== YOUR ASSIGNMENT ==
Print only the lines below from the one with "Toggle the Anforderungsheader" to the one with "Given: Click the", both included, exactly as they stand. Leave pictures out.

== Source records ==
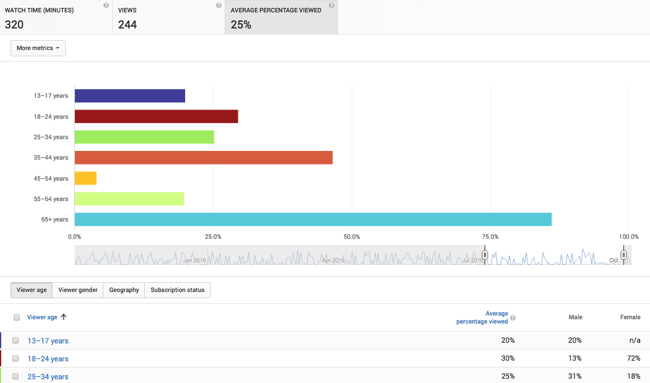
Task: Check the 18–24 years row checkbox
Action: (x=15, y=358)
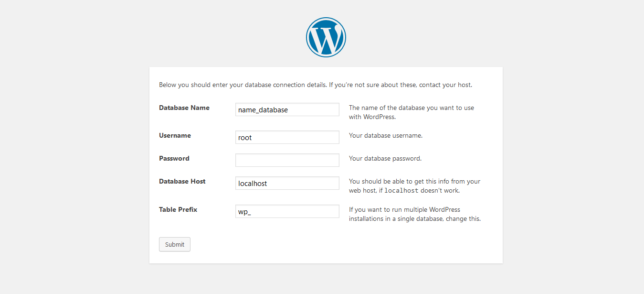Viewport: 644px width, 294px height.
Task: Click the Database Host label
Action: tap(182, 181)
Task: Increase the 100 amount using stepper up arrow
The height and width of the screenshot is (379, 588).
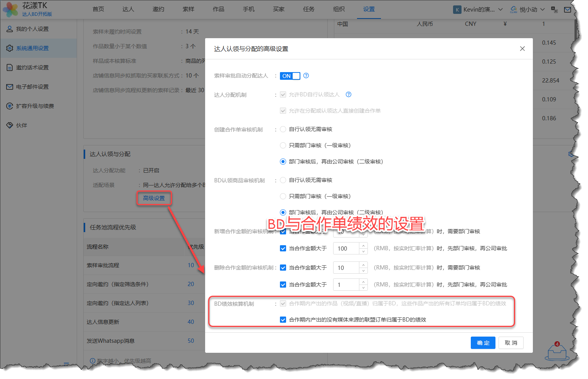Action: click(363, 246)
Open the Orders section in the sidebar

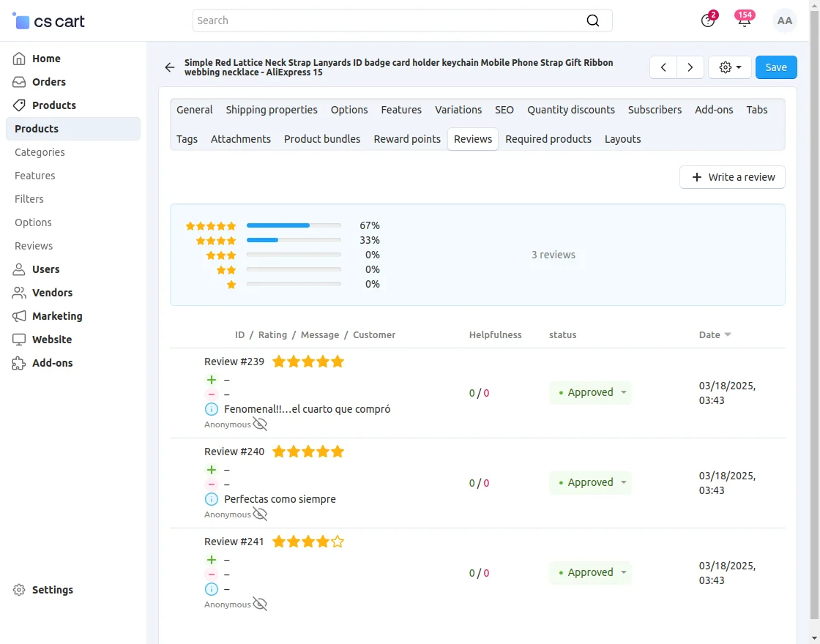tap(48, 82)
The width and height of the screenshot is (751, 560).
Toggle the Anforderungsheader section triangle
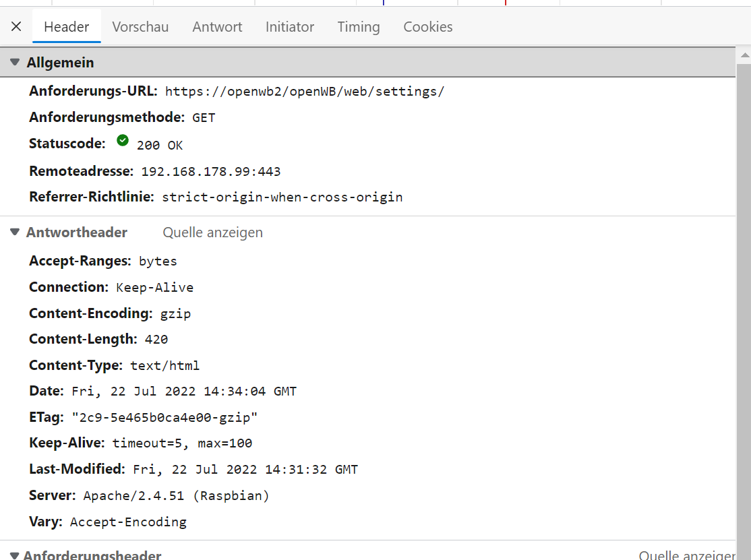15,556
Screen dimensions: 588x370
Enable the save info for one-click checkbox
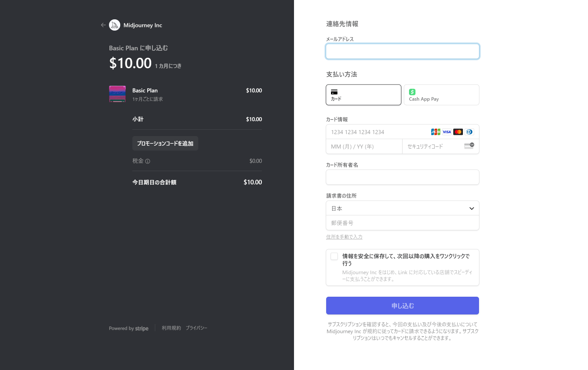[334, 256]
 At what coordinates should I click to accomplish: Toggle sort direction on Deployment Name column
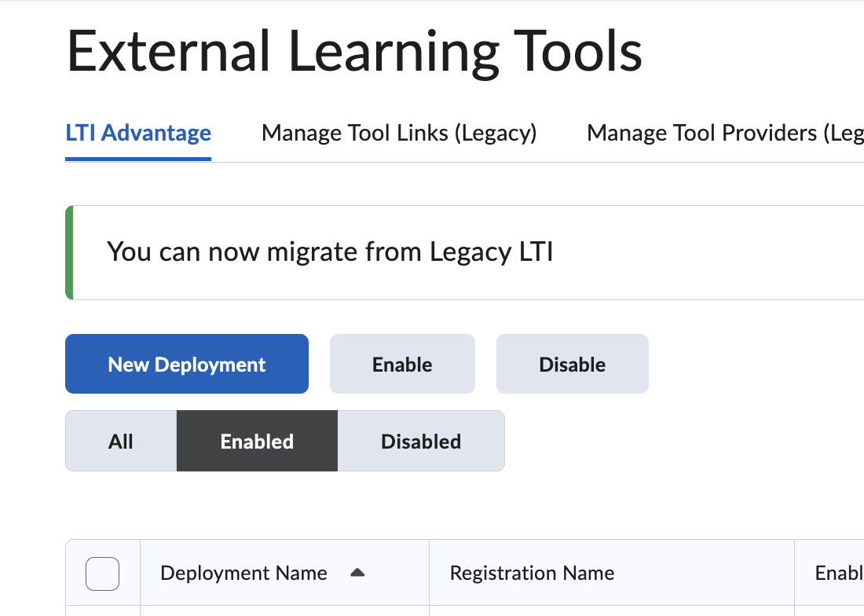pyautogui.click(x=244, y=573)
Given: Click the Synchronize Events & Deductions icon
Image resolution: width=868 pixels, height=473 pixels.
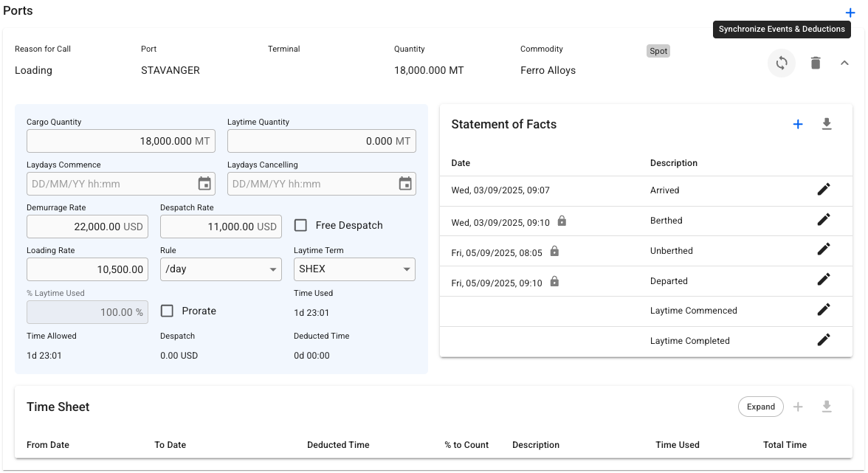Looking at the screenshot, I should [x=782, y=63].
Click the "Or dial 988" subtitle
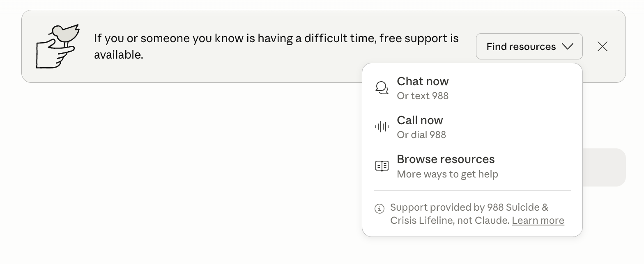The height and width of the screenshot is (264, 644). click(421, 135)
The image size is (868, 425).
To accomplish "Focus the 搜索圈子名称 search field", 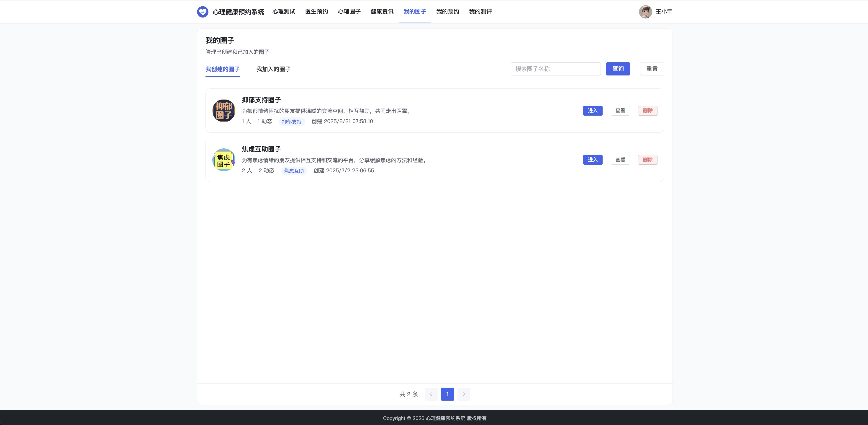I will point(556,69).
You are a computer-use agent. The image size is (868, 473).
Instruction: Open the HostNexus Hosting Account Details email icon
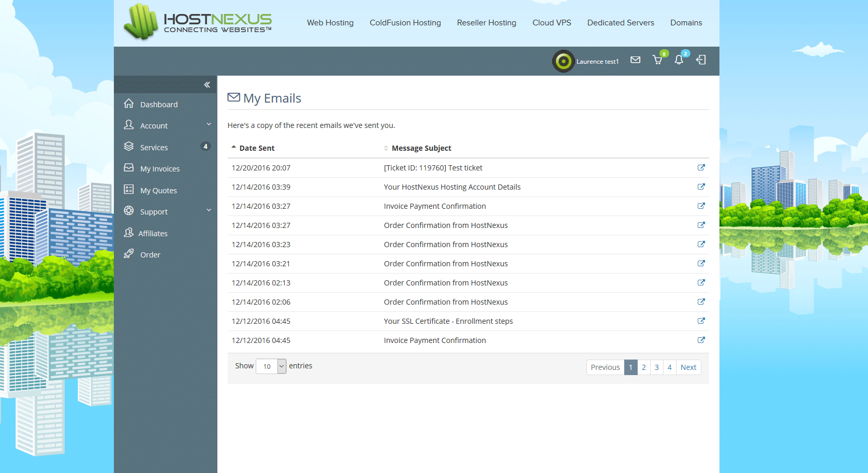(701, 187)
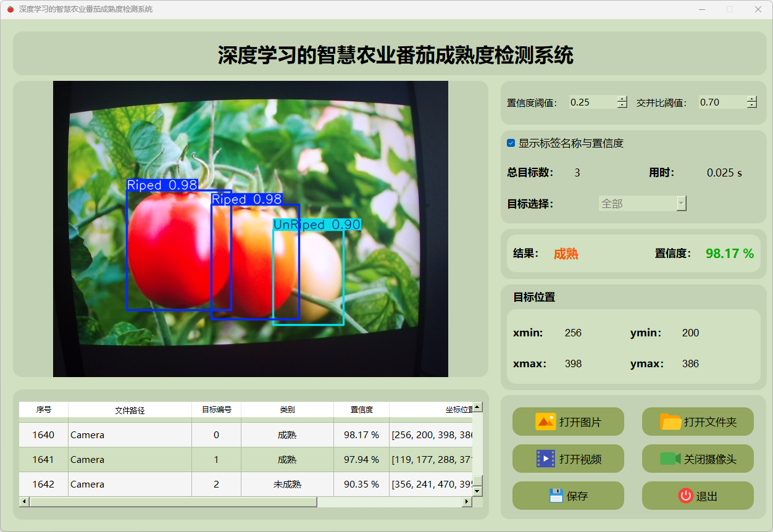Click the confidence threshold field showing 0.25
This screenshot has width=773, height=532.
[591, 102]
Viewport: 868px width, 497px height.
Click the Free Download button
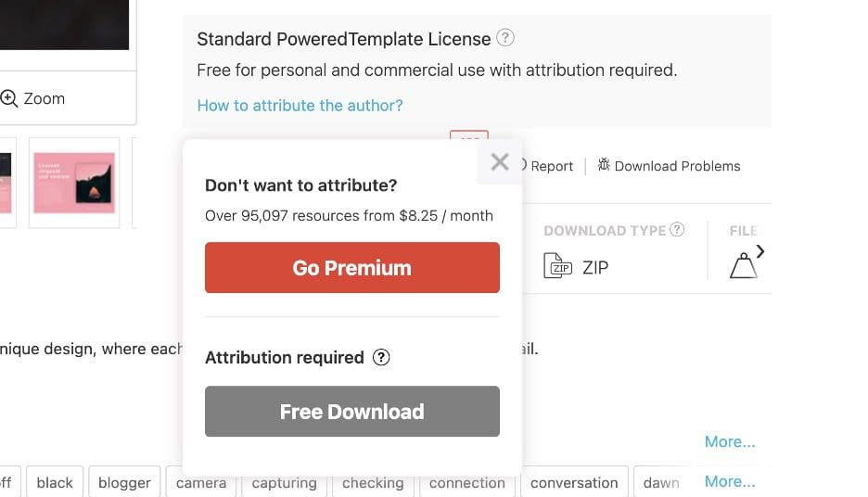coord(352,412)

== WRITTEN SOLUTION ==
Toggle the Anforderungsheader section triangle
15,556
Screen dimensions: 588x370
Enable the save info for one-click checkbox
[334, 256]
 At what coordinates should I click to accomplish: Toggle sort direction on Deployment Name column
pyautogui.click(x=244, y=573)
Given: Click the Synchronize Events & Deductions icon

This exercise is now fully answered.